Il y avait d’autres avantages de la blockchain, a déclaré Lannquist, tels que l’automatisation et l’horodatage des périodes pour lesquelles les offres seraient évaluées ainsi que les plages horaires pour les commentaires du public.

… Et contre

Cependant, la transparence de la variété de diffusion complète trouvée sur Ethereum peut être une arme à double tranchant, du moins en ce qui concerne la majorité des utilisations en entreprise. Par exemple, les lois sur les marchés publics en Colombie exigent que les fournisseurs qui soumissionnent pour des contrats soient anonymes et non pseudonymes.

«C’est une exigence de la loi en Colombie que, pendant tout le processus, il y ait anonymat», a déclaré Ximena Lombana du Bureau de l’inspecteur général de la Colombie. «Les entreprises y sont donc habituées et savent qu’il doit en être ainsi. Cela dépend de la loi du pays; cela pourrait être différent dans d’autres pays. Mais généralement, il s’agit d’enchères anonymes lors d’enchères aveugles. »

En tant que tel, le WEF a conclu le processus de tenue de comptes sur Ethereum, de sorte que les participants pourraient avoir à effectuer des transactions à plusieurs reprises en utilisant la crypto comme gaz, pourrait éventuellement divulguer des informations liées à l’identité des participants. 

“La blockchain publique Ethereum, sans autorisation, employée dans le projet de transparence PoC, crée des défis tels que les fournisseurs sont tenus d’envoyer des frais de transaction avec leurs offres”, indique le rapport. «Étant donné que toutes les transactions du système sont visibles par le public, des mesures doivent être prises pour que ces frais de transaction ne révèlent pas l’identité du fournisseur soumissionnaire.»

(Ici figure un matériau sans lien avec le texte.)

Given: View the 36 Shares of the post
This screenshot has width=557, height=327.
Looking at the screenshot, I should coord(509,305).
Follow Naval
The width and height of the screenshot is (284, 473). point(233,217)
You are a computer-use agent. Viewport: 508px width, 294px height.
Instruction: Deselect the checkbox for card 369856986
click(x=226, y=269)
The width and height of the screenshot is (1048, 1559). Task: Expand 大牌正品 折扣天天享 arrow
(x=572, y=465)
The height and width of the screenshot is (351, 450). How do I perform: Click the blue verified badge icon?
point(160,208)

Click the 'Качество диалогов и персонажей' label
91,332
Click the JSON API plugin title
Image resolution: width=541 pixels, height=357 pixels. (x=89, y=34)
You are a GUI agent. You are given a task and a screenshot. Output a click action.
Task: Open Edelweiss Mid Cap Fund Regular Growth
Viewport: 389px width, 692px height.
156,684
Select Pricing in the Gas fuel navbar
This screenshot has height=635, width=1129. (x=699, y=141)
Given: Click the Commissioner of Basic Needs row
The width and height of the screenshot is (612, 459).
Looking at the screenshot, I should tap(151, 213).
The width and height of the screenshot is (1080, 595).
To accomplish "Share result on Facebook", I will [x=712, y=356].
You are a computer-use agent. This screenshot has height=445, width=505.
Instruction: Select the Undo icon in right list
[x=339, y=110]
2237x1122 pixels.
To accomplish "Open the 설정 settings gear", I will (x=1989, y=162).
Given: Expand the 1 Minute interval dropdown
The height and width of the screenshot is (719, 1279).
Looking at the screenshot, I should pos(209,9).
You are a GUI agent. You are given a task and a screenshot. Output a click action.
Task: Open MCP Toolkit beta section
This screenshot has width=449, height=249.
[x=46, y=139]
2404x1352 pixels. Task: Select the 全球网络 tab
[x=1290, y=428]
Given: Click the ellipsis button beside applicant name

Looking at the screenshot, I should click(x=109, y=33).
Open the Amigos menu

Ce ne serait pas la première fois qu’un utilisateur d’entreprise aurait un problème car il devait jouer avec la crypto pour payer le gaz sur Ethereum public. La banque espagnole BBVA a rencontré des difficultés lorsqu’elle a voulu utiliser le réseau principal Ethereum comme un service notarial public pour des prêts, mais a finalement dû utiliser un testnet parce que les banques européennes n’ont pas le droit de détenir de crypto.

La conclusion à laquelle est parvenu le WEF est qu’il pourrait être plus judicieux d’utiliser une blockchain «hybride». Il existe des variantes d’entreprise d’Ethereum telles que Hyperledger Besu qui combinent l’autorisation et l’accès au réseau principal public. Une autre option pourrait être le protocole de base, qui utilise la chaîne publique pour comparer et vérifier les bons de commande. 

“Nous avons pensé à l’association de l’Ethereum public avec Hyperledger Fabric, par exemple”, a déclaré Lannquist. “Certaines transactions se produisent sur l’un ou l’autre, et vous voulez du public [Ethereum] pour la tenue de registres permanente.”